Extensions can be registered directly with the corresponding struct's extensions field. Once they have been registered, their values can be set and queried

use ear::{Ear, Appraisal, ExtensionKind, ExtensionValue};

let mut ear = Ear::new();
ear.extensions.register("ext.company-name", -65537, ExtensionKind::String).unwrap();

let mut appraisal = Appraisal::new();
// extensions for Ear's and Appraisal's have their own namespaces, so it is
// to use the same key in both.
appraisal.extensions.register("ext.timestamp", -65537, ExtensionKind::Integer).unwrap();

ear.extensions.set_by_name(
    "ext.company-name",
    ExtensionValue::String("Acme Inc.".to_string()),
).unwrap();

appraisal.extensions.set_by_key(
    -65537,
    ExtensionValue::Integer(1723534859),
).unwrap();

ear.submods.insert("road-runner-trap".to_string(), appraisal);

assert_eq!(
   ear.extensions.get_by_key(&-65537).unwrap(),
   ExtensionValue::String("Acme Inc.".to_string()),
);

assert_eq!(
   ear.submods["road-runner-trap"].extensions.get_by_name("ext.timestamp").unwrap(),
   ExtensionValue::Integer(1723534859),
);

Note: if you've obtained the Ear by deserializing from CBOR/JSON, Extensions struct will cache any values for any unexpected fields, so that when you register extensions afterwards, the corresponding unmarshaled values will be accessible.

Using Profiles

Sets of extensions can be associated together within Profiles.
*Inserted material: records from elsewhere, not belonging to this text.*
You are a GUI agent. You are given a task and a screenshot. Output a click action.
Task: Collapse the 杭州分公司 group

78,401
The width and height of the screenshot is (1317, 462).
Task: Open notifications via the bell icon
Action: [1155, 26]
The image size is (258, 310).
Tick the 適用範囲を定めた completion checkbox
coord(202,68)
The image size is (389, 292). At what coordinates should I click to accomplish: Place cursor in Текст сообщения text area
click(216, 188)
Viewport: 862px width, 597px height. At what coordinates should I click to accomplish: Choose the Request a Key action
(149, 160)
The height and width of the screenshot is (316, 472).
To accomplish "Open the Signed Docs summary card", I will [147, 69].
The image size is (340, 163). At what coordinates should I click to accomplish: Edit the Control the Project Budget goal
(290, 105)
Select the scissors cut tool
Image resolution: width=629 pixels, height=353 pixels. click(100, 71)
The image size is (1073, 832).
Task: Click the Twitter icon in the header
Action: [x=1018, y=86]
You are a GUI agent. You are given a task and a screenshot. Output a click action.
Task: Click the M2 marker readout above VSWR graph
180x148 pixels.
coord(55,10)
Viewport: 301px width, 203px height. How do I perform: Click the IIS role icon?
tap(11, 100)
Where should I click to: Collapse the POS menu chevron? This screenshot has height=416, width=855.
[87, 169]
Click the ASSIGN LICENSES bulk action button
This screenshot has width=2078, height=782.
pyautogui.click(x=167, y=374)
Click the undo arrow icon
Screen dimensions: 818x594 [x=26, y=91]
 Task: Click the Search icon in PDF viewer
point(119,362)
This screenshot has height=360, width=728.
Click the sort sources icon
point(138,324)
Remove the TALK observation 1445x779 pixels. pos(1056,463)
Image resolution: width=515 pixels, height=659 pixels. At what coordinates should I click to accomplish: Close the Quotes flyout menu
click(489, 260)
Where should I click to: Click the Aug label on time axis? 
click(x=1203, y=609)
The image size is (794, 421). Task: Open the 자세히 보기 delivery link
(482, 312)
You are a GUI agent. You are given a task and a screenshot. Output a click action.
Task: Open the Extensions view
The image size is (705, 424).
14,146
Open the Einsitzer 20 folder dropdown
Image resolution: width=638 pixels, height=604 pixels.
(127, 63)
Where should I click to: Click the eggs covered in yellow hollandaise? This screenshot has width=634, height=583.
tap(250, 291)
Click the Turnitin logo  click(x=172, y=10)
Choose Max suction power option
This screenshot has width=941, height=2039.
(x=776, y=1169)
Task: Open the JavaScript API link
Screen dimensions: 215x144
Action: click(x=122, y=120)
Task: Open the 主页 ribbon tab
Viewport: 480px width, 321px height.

A Profile can be registered, and can then be retrieved by its id when creating a new Ear or Appraisal

use ear::{Ear, Appraisal, ExtensionKind, ExtensionValue, Profile, register_profile};

fn init_profile() {
    let mut profile = Profile::new("tag:github.com,2023:veraison/ear#acme-profile");

    profile.register_ear_extension(
        "ext.company-name", -65537, ExtensionKind::String).unwrap();
    profile.register_appraisal_extension(
        "ext.timestamp", -65537, ExtensionKind::Integer).unwrap();

    register_profile(&profile);
}

fn main() {
    init_profile();

    let mut ear = Ear::new_with_profile(
        "tag:github.com,2023:veraison/ear#acme-profile").unwrap();
    // these will apply to all submods/appraisals within a profiled EAR
    let mut appraisal = Appraisal::new_with_profile(
        "tag:github.com,2023:veraison/ear#acme-profile").unwrap();

    ear.extensions.set_by_name(
        "ext.company-name",
        ExtensionValue::String("Acme Inc.".to_string()),
    ).unwrap();

    appraisal.extensions.set_by_key(
        -65537,
        ExtensionValue::Integer(1723534859),
    ).unwrap();

    ear.submods.insert("road-runner-trap".to_string(), appraisal);

    assert_eq!(
       ear.extensions.get_by_key(&-65537).unwrap(),
       ExtensionValue::String("Acme Inc.".to_string()),
    );

    assert_eq!(
       ear.submods["road-runner-trap"]
            .extensions.get_by_name("ext.timestamp").unwrap(),
       ExtensionValue::Integer(1723534859),
    );
}

When deserializing an Ear, its profile field will automatically be used to look up a registered profile and add the associated extensions.

Limitations

• Signing supports PEM and DER keys; verification currently only supports JWK keys.
• JWT signing currently only supports ES256, ES384, EdDSA, PS256, PS384, and PS512.
• COSE signing currently only supports ES256, ES384, ES512, and EdDSA.